What you need to do
All lines from the first line of the material up to and including the line with "Select the Move" must be copied exactly, and no others.
···
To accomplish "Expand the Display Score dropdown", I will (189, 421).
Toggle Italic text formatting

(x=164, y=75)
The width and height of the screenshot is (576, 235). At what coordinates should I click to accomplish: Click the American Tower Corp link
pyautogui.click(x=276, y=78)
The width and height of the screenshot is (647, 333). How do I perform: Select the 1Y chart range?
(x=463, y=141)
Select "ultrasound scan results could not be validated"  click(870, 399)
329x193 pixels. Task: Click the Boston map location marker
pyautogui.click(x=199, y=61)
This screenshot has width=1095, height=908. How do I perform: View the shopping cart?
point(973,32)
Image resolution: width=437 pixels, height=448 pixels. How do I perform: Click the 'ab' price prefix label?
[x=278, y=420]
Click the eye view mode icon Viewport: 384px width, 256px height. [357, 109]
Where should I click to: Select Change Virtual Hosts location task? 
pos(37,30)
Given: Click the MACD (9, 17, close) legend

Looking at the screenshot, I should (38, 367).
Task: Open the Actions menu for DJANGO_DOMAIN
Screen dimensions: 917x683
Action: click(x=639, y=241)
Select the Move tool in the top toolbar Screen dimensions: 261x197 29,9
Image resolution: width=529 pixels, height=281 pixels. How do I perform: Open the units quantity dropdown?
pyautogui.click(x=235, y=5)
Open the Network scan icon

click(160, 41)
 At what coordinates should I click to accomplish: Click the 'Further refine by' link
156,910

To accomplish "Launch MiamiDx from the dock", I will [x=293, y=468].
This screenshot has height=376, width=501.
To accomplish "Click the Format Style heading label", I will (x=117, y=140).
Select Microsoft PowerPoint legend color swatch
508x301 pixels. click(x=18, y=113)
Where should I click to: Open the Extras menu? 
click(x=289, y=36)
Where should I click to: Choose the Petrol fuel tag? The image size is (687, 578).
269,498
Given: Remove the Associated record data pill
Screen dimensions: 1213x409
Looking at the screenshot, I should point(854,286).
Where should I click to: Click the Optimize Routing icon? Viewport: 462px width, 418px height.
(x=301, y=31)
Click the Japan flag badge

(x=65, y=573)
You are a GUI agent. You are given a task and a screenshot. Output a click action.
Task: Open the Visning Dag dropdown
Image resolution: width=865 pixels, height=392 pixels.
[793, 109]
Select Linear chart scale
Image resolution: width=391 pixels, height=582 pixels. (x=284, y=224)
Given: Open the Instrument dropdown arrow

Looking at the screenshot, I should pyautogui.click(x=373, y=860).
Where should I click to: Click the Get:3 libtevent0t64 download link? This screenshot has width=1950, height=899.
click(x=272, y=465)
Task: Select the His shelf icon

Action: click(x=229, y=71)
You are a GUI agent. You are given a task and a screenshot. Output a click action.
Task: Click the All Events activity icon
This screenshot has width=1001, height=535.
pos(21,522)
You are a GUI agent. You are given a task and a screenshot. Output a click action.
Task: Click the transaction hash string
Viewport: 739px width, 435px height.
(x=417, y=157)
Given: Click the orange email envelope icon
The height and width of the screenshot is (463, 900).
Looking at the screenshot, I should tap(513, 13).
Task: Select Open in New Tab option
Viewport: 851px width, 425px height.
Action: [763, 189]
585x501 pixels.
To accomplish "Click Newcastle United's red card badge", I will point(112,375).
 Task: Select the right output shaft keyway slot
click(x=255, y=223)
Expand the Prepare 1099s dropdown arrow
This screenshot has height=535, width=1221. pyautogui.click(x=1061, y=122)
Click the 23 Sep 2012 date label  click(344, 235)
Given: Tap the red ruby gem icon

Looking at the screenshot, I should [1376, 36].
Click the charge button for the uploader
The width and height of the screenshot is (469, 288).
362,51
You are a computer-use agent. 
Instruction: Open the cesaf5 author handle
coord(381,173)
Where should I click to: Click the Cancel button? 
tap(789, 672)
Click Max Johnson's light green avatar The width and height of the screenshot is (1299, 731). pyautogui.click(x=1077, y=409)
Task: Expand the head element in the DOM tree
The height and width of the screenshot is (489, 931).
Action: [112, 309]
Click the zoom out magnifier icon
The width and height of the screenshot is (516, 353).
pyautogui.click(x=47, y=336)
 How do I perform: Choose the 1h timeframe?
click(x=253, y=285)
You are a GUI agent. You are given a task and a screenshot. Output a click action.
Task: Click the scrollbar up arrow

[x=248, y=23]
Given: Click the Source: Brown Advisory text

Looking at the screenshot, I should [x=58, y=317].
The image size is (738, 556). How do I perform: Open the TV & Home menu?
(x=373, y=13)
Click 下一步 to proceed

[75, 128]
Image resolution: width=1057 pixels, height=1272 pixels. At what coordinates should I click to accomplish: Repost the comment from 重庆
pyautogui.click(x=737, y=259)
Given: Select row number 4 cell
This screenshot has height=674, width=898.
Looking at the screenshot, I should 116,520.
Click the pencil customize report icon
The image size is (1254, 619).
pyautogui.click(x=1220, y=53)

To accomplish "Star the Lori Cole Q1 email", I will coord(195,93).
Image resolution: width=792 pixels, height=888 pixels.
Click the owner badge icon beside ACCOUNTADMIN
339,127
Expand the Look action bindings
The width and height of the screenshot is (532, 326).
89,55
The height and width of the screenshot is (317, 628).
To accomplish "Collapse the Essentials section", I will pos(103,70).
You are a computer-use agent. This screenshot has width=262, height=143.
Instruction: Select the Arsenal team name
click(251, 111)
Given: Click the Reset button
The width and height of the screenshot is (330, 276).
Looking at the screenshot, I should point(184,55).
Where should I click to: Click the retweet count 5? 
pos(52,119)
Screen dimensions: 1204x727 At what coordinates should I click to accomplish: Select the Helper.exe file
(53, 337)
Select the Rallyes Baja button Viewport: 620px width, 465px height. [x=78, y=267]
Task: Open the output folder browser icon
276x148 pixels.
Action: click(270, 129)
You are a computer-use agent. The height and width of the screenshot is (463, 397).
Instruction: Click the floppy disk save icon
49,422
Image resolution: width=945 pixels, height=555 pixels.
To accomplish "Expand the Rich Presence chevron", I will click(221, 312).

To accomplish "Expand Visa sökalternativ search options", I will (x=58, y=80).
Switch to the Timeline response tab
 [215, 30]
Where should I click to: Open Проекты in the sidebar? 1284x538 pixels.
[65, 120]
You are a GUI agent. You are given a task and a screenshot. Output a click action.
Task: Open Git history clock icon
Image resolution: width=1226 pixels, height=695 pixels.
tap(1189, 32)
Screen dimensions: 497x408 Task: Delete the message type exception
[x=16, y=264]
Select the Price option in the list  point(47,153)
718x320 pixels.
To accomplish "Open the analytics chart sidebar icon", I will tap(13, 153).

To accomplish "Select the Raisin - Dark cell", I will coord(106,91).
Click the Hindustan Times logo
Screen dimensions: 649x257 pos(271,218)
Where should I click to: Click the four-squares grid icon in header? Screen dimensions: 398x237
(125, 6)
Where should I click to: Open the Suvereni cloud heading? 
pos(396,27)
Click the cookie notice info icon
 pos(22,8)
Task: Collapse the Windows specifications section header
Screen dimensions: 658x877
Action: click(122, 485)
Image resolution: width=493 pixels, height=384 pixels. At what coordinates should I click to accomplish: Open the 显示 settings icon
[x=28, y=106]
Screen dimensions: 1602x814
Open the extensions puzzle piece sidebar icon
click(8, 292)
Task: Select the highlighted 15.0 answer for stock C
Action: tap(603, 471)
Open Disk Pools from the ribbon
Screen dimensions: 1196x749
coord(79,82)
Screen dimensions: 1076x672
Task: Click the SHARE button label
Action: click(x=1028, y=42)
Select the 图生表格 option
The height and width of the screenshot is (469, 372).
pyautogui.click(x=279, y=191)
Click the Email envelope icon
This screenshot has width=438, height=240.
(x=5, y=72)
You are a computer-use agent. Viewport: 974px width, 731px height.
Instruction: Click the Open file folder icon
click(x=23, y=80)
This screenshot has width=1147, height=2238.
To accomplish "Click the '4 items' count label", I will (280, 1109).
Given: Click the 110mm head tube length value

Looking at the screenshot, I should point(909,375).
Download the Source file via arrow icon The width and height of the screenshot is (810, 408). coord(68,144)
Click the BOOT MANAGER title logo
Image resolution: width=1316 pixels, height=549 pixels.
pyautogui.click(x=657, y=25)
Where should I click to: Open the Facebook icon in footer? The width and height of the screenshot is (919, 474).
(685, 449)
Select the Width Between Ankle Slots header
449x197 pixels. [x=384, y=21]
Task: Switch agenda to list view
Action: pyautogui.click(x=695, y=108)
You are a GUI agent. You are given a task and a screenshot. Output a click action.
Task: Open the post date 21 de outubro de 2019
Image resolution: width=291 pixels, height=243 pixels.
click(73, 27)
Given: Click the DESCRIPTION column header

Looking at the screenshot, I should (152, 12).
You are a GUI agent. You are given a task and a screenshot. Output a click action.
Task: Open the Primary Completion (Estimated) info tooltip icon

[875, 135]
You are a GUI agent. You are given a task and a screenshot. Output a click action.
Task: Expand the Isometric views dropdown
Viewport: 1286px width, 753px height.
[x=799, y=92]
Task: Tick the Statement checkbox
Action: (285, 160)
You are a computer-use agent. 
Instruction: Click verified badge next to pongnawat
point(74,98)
···
Response for this exercise
To accomplish "Expand the Display Score dropdown", I will (189, 421).
Toggle Italic text formatting

(x=164, y=75)
The width and height of the screenshot is (576, 235). At what coordinates should I click to accomplish: Click the American Tower Corp link
pyautogui.click(x=276, y=78)
The width and height of the screenshot is (647, 333). How do I perform: Select the 1Y chart range?
(x=463, y=141)
Select "ultrasound scan results could not be validated"  click(870, 399)
329x193 pixels. Task: Click the Boston map location marker
pyautogui.click(x=199, y=61)
This screenshot has width=1095, height=908. How do I perform: View the shopping cart?
point(973,32)
Image resolution: width=437 pixels, height=448 pixels. How do I perform: Click the 'ab' price prefix label?
[x=278, y=420]
Click the eye view mode icon Viewport: 384px width, 256px height. [357, 109]
Where should I click to: Select Change Virtual Hosts location task? 
pos(37,30)
Given: Click the MACD (9, 17, close) legend

Looking at the screenshot, I should (38, 367).
Task: Open the Actions menu for DJANGO_DOMAIN
Screen dimensions: 917x683
Action: click(x=639, y=241)
Select the Move tool in the top toolbar Screen dimensions: 261x197 29,9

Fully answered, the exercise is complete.